(Data items)
◇ ◇ ◇ ◇ ◇

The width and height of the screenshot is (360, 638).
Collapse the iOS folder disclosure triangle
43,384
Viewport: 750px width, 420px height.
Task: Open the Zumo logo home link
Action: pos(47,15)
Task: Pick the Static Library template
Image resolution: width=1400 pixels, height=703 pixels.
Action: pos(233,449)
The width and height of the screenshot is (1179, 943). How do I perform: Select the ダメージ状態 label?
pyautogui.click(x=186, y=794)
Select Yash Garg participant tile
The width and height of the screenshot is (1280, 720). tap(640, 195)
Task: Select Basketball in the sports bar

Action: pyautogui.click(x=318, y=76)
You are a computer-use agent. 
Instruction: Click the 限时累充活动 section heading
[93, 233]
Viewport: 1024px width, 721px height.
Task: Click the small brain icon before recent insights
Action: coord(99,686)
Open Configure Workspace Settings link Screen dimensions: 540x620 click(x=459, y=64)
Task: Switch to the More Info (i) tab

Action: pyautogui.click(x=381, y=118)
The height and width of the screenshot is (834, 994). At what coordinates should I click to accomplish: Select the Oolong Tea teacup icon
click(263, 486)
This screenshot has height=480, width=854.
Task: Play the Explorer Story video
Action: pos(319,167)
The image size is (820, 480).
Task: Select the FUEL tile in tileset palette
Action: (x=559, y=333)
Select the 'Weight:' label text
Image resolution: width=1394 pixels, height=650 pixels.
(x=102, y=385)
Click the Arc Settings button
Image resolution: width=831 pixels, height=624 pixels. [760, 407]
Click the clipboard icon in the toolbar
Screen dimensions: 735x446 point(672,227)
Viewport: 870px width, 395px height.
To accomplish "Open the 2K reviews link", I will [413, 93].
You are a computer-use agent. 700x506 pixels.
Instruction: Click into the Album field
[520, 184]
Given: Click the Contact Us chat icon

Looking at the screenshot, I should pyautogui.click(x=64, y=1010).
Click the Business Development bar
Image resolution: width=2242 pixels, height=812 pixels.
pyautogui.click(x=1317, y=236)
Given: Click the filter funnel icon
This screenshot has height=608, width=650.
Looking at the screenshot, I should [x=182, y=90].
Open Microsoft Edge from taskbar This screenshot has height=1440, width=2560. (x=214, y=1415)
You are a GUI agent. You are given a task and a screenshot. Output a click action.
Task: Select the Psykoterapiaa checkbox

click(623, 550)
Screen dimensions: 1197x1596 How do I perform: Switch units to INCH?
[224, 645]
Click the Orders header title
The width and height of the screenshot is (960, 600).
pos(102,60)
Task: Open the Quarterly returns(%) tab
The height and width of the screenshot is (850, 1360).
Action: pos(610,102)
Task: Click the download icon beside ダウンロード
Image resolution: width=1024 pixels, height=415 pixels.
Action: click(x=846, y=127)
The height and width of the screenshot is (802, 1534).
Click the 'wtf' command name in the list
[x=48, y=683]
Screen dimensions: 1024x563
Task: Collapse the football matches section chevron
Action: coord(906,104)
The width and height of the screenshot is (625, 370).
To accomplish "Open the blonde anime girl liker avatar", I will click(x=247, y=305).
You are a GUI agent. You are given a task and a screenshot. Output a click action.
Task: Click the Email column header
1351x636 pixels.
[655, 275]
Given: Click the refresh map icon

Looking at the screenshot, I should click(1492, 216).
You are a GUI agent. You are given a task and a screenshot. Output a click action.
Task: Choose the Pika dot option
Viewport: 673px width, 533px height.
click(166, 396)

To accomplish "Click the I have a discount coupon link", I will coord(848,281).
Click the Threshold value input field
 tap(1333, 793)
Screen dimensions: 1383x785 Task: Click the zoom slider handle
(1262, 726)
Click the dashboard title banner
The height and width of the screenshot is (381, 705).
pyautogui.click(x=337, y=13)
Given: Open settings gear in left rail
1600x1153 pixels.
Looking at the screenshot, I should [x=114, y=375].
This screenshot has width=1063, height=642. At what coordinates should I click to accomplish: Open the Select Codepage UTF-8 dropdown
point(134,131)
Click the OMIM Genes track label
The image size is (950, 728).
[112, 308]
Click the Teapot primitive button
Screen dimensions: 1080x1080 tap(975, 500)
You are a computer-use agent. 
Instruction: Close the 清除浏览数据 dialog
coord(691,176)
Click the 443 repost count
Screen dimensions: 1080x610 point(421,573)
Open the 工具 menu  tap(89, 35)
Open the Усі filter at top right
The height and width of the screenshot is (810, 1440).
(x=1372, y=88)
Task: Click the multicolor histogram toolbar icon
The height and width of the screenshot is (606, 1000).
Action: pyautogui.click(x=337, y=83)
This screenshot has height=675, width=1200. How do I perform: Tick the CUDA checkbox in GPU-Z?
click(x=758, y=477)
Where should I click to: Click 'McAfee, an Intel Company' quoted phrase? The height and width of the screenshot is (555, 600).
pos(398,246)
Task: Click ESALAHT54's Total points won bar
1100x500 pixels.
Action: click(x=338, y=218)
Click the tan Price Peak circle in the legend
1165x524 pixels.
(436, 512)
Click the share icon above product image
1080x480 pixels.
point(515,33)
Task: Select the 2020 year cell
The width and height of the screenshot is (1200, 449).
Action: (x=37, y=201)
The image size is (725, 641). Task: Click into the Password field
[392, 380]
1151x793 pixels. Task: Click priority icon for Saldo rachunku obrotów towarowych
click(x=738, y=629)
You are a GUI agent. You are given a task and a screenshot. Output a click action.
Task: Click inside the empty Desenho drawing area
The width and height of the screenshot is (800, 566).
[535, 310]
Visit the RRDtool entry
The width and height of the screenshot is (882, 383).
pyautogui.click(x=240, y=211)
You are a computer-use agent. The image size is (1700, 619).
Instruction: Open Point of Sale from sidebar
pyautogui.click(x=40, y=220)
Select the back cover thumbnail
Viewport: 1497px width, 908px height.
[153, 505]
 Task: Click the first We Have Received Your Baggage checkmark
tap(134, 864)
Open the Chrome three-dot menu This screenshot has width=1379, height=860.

◇ ◇ ◇ ◇ ◇

> _Your instructions_
Copy out all of the records verbatim.

> _Answer below_
The width and height of the screenshot is (360, 638).
Collapse the iOS folder disclosure triangle
43,384
Viewport: 750px width, 420px height.
Task: Open the Zumo logo home link
Action: pos(47,15)
Task: Pick the Static Library template
Image resolution: width=1400 pixels, height=703 pixels.
Action: pos(233,449)
The width and height of the screenshot is (1179, 943). How do I perform: Select the ダメージ状態 label?
pyautogui.click(x=186, y=794)
Select Yash Garg participant tile
The width and height of the screenshot is (1280, 720). tap(640, 195)
Task: Select Basketball in the sports bar

Action: pyautogui.click(x=318, y=76)
You are a computer-use agent. 
Instruction: Click the 限时累充活动 section heading
[93, 233]
Viewport: 1024px width, 721px height.
Task: Click the small brain icon before recent insights
Action: coord(99,686)
Open Configure Workspace Settings link Screen dimensions: 540x620 click(x=459, y=64)
Task: Switch to the More Info (i) tab

Action: pyautogui.click(x=381, y=118)
The height and width of the screenshot is (834, 994). At what coordinates should I click to accomplish: Select the Oolong Tea teacup icon
click(263, 486)
This screenshot has height=480, width=854.
Task: Play the Explorer Story video
Action: pos(319,167)
The image size is (820, 480).
Task: Select the FUEL tile in tileset palette
Action: (x=559, y=333)
Select the 'Weight:' label text
Image resolution: width=1394 pixels, height=650 pixels.
(x=102, y=385)
Click the Arc Settings button
Image resolution: width=831 pixels, height=624 pixels. [760, 407]
Click the clipboard icon in the toolbar
Screen dimensions: 735x446 point(672,227)
Viewport: 870px width, 395px height.
To accomplish "Open the 2K reviews link", I will [413, 93].
You are a computer-use agent. 700x506 pixels.
Instruction: Click into the Album field
[520, 184]
Given: Click the Contact Us chat icon

Looking at the screenshot, I should pyautogui.click(x=64, y=1010).
Click the Business Development bar
Image resolution: width=2242 pixels, height=812 pixels.
pyautogui.click(x=1317, y=236)
Given: Click the filter funnel icon
This screenshot has height=608, width=650.
Looking at the screenshot, I should [x=182, y=90].
Open Microsoft Edge from taskbar This screenshot has height=1440, width=2560. (x=214, y=1415)
You are a GUI agent. You are given a task and a screenshot. Output a click action.
Task: Select the Psykoterapiaa checkbox

click(623, 550)
Screen dimensions: 1197x1596 How do I perform: Switch units to INCH?
[224, 645]
Click the Orders header title
The width and height of the screenshot is (960, 600).
pos(102,60)
Task: Open the Quarterly returns(%) tab
The height and width of the screenshot is (850, 1360).
Action: pos(610,102)
Task: Click the download icon beside ダウンロード
Image resolution: width=1024 pixels, height=415 pixels.
Action: click(x=846, y=127)
The height and width of the screenshot is (802, 1534).
Click the 'wtf' command name in the list
[x=48, y=683]
Screen dimensions: 1024x563
Task: Collapse the football matches section chevron
Action: coord(906,104)
The width and height of the screenshot is (625, 370).
To accomplish "Open the blonde anime girl liker avatar", I will click(x=247, y=305).
You are a GUI agent. You are given a task and a screenshot. Output a click action.
Task: Click the Email column header
1351x636 pixels.
[655, 275]
Given: Click the refresh map icon

Looking at the screenshot, I should click(1492, 216).
You are a GUI agent. You are given a task and a screenshot. Output a click action.
Task: Choose the Pika dot option
Viewport: 673px width, 533px height.
click(166, 396)

To accomplish "Click the I have a discount coupon link", I will coord(848,281).
Click the Threshold value input field
 tap(1333, 793)
Screen dimensions: 1383x785 Task: Click the zoom slider handle
(1262, 726)
Click the dashboard title banner
The height and width of the screenshot is (381, 705).
pyautogui.click(x=337, y=13)
Given: Open settings gear in left rail
1600x1153 pixels.
Looking at the screenshot, I should [x=114, y=375].
This screenshot has width=1063, height=642. At what coordinates should I click to accomplish: Open the Select Codepage UTF-8 dropdown
point(134,131)
Click the OMIM Genes track label
The image size is (950, 728).
[112, 308]
Click the Teapot primitive button
Screen dimensions: 1080x1080 tap(975, 500)
You are a computer-use agent. 
Instruction: Close the 清除浏览数据 dialog
coord(691,176)
Click the 443 repost count
Screen dimensions: 1080x610 point(421,573)
Open the 工具 menu  tap(89, 35)
Open the Усі filter at top right
The height and width of the screenshot is (810, 1440).
(x=1372, y=88)
Task: Click the multicolor histogram toolbar icon
The height and width of the screenshot is (606, 1000).
Action: pyautogui.click(x=337, y=83)
This screenshot has height=675, width=1200. How do I perform: Tick the CUDA checkbox in GPU-Z?
click(x=758, y=477)
Where should I click to: Click 'McAfee, an Intel Company' quoted phrase? The height and width of the screenshot is (555, 600).
pos(398,246)
Task: Click ESALAHT54's Total points won bar
1100x500 pixels.
Action: click(x=338, y=218)
Click the tan Price Peak circle in the legend
1165x524 pixels.
(436, 512)
Click the share icon above product image
1080x480 pixels.
point(515,33)
Task: Select the 2020 year cell
The width and height of the screenshot is (1200, 449).
Action: (x=37, y=201)
The image size is (725, 641). Task: Click into the Password field
[392, 380]
1151x793 pixels. Task: Click priority icon for Saldo rachunku obrotów towarowych
click(x=738, y=629)
You are a GUI agent. You are given a task and a screenshot. Output a click action.
Task: Click inside the empty Desenho drawing area
The width and height of the screenshot is (800, 566).
[535, 310]
Visit the RRDtool entry
The width and height of the screenshot is (882, 383).
pyautogui.click(x=240, y=211)
You are a computer-use agent. The image size is (1700, 619).
Instruction: Open Point of Sale from sidebar
pyautogui.click(x=40, y=220)
Select the back cover thumbnail
Viewport: 1497px width, 908px height.
[153, 505]
 Task: Click the first We Have Received Your Baggage checkmark
tap(134, 864)
Open the Chrome three-dot menu This screenshot has width=1379, height=860.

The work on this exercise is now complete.